SOAL LATIHAN A: Ulangi baris-baris pada daftar di bawah ini tanpa perubahan, mulai dari baris yang memuat "Task: Submit the dialog via 提交 button" dan berakhir pada baris yang memuat "Looking at the screenshot, I should click(x=289, y=106).", termasuk kedua baris tersebut.

KUTIPAN YANG DISEDIAKAN:
-------

“Papua Merdeka : Antara Ide dan Kenyataan”

Oleh Simeon Wenda

Dalam teori sosiologi dewasa ini ada dua ide atau aliran yang saling bersaing. Masing-masing ialah aliran Fungsionalisme dan aliran Strukturalisme . Kedua aliran tersebut berpengaruh luas dilapangan politik pembangunan negara-negara di dunia ini. Aliran Fungsionalisme berpengaruh di negara-negara Kapitalis di Eropa barat dan Amerika Serikat. Sementara aliran Strukturalis berpengaruh luas di negara-negara Sosialis di Eropa Timur, Cina dan Cuba. Kemudian politik pembangunan berasaskan kapitalisme dan Sosialisme tersebut ditiru oleh negara dunia ketiga (berkembang termasuk Indonesia) sesuai dengan politik luar negerinya. Bila suatu negara berpolitik luar negeri memihak negara Kapitalis, maka politik pembangunannya akan mengikuti garis-garis Kapitalis juga. Demikian sebaliknya. Indonesia sendiri terkolaborasi dengan dua aliran ini yaitu kapitalis dan sosialis.

Persaingan kedua aliran dalam sosiologi itu dilanjutkan pada ideology pembangunan, dimana Kapitalisme dan Sosialisme merupakan dua kutub ideology  yang menganggap paling benar sebagai asas politik pembangunan. Kedua factor ideologis yang selalu bersaing inilah yang menurut Peter L. Berger melakukan studi tentang perlunya suatu etika politik pembangunan yang manusiawi.  Perhatian yang amat besar  terhadap moralitas manusia oleh Berger karena pada kenyataannya kedua ideologi pembangunan itu tidak satupun menepati janji untuk meningkatkan martabat manusia.  ( Peter L.Berger, dlm bukunya PIRAMIDA KURBAN MANUSIA, etika politik dan perubahan social). Titik  tolak Berger dalam bukunya ini ialah moralitas ummat manusia di negara dunia ketiga.

Berangkat dari pikiran Peter L.Berger, keprihatinan kita yang luar biasa terhadap sekitar 2 juta manusia menderita di Papua yang terhimpit dalam deru derap gemuruhnya suara pembangunan yang selalu berjanji akan memakmurkan dan mengadilkannya. Cita-cita yang amat luhur ketika terompet pembangunan mulai ditiup berakhir dengan realitas utopis karena tidak mampu mengobati penyakit kemiskinan jutaan umat manusia di Papua. Potret sacral yang dimitoskan menjadi hampa lantaran diwujudkan dengan paksaan dalam suatu system politik otoriter. Elite politik menjadi “ vanguard” yang memperbudak factor etis manusia. Dalam suasana politik pembengunan yang didukung oleh system politik otoriter tersebut, pasti tidak ada tempat bagi manusia Papua yang lemah. Realitas otopis demikian membuat Berger  tidak satupun percaya kepada ideologi pembangunan yang membelah dua menjadi menjadi Kapitalis dan Sosialis. Lantas ia mengusulkan agar baik Kapitalisme maupun Sosialisme dibongkar kepalsuan-kepalsuannya.

-------

DATA YANG DIBERIKAN:
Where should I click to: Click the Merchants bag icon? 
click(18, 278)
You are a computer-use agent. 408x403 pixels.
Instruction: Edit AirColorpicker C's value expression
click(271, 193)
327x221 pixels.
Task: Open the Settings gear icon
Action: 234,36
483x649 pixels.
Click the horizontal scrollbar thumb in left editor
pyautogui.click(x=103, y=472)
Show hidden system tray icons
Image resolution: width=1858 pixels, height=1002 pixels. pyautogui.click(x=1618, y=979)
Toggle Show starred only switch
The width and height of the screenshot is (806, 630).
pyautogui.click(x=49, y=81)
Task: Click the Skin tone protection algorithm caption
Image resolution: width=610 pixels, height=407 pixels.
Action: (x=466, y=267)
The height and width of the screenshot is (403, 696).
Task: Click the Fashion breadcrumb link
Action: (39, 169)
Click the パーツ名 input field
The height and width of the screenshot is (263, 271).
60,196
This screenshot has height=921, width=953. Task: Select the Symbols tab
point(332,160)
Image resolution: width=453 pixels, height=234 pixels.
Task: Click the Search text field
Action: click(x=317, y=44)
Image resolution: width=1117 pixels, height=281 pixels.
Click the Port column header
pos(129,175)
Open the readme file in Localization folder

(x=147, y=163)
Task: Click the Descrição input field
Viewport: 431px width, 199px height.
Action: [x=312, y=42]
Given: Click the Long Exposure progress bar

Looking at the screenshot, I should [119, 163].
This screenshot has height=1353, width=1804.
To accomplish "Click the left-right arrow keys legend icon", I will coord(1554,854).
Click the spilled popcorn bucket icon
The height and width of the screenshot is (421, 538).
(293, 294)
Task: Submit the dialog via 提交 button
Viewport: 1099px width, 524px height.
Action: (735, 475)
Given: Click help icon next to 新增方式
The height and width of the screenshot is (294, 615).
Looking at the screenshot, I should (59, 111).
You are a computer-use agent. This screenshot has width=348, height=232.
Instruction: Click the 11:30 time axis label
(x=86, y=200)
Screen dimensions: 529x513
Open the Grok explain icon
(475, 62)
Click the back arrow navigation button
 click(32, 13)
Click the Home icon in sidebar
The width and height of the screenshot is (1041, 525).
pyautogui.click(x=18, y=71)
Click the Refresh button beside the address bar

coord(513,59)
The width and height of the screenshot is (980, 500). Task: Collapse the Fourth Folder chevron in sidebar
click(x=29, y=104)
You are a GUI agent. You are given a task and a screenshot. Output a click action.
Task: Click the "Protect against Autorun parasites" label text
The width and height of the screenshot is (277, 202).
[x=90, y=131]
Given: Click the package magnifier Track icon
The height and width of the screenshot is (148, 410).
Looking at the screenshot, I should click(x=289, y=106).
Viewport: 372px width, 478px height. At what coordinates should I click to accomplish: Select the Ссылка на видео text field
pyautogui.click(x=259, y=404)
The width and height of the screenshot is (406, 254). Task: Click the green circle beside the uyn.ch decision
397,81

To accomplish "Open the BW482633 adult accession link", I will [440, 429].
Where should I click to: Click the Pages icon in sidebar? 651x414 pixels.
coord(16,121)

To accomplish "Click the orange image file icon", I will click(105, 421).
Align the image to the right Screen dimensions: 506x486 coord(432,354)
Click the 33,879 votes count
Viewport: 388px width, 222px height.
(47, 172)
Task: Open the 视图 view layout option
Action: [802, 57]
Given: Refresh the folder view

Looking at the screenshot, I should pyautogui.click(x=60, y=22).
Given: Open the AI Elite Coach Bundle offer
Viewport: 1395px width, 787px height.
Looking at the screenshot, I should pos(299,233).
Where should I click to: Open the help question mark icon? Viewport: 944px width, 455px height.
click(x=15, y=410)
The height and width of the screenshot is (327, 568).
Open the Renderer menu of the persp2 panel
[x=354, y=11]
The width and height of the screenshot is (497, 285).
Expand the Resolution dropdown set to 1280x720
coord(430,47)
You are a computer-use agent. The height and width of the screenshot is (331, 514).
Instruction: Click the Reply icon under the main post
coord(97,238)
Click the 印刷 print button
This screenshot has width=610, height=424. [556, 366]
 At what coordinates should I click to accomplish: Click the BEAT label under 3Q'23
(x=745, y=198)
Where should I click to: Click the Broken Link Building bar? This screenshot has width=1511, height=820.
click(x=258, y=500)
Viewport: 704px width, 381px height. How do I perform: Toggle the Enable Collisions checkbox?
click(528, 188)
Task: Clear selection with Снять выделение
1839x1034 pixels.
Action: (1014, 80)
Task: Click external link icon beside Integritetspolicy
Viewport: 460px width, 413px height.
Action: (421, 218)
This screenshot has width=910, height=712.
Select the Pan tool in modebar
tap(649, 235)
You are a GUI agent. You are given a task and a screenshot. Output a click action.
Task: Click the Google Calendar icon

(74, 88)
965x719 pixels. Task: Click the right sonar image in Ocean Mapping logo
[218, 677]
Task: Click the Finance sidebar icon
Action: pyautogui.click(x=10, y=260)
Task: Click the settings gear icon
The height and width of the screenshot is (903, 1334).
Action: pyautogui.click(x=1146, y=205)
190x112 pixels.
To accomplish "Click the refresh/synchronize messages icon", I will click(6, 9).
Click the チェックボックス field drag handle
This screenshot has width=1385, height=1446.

-------

SOAL LATIHAN B: Dalam esai tentang Papua Merdeka di atas, tuliskan kembali bagian yang dimulai dari "Persaingan kedua aliran" dan berakhir pada "negara dunia ketiga.", dengan mengganti "martabat" menjadi "harkat".

PENYELESAIAN A:
Task: Submit the dialog via 提交 button
Viewport: 1099px width, 524px height.
Action: (735, 475)
Given: Click help icon next to 新增方式
The height and width of the screenshot is (294, 615).
Looking at the screenshot, I should (59, 111).
You are a computer-use agent. This screenshot has width=348, height=232.
Instruction: Click the 11:30 time axis label
(x=86, y=200)
Screen dimensions: 529x513
Open the Grok explain icon
(475, 62)
Click the back arrow navigation button
 click(32, 13)
Click the Home icon in sidebar
The width and height of the screenshot is (1041, 525).
pyautogui.click(x=18, y=71)
Click the Refresh button beside the address bar

coord(513,59)
The width and height of the screenshot is (980, 500). Task: Collapse the Fourth Folder chevron in sidebar
click(x=29, y=104)
You are a GUI agent. You are given a task and a screenshot. Output a click action.
Task: Click the "Protect against Autorun parasites" label text
The width and height of the screenshot is (277, 202).
[x=90, y=131]
Given: Click the package magnifier Track icon
The height and width of the screenshot is (148, 410).
Looking at the screenshot, I should click(x=289, y=106).

PENYELESAIAN B:
Persaingan kedua aliran dalam sosiologi itu dilanjutkan pada ideology pembangunan, dimana Kapitalisme dan Sosialisme merupakan dua kutub ideology  yang menganggap paling benar sebagai asas politik pembangunan. Kedua factor ideologis yang selalu bersaing inilah yang menurut Peter L. Berger melakukan studi tentang perlunya suatu etika politik pembangunan yang manusiawi.  Perhatian yang amat besar  terhadap moralitas manusia oleh Berger karena pada kenyataannya kedua ideologi pembangunan itu tidak satupun menepati janji untuk meningkatkan harkat manusia.  ( Peter L.Berger, dlm bukunya PIRAMIDA KURBAN MANUSIA, etika politik dan perubahan social). Titik  tolak Berger dalam bukunya ini ialah moralitas ummat manusia di negara dunia ketiga.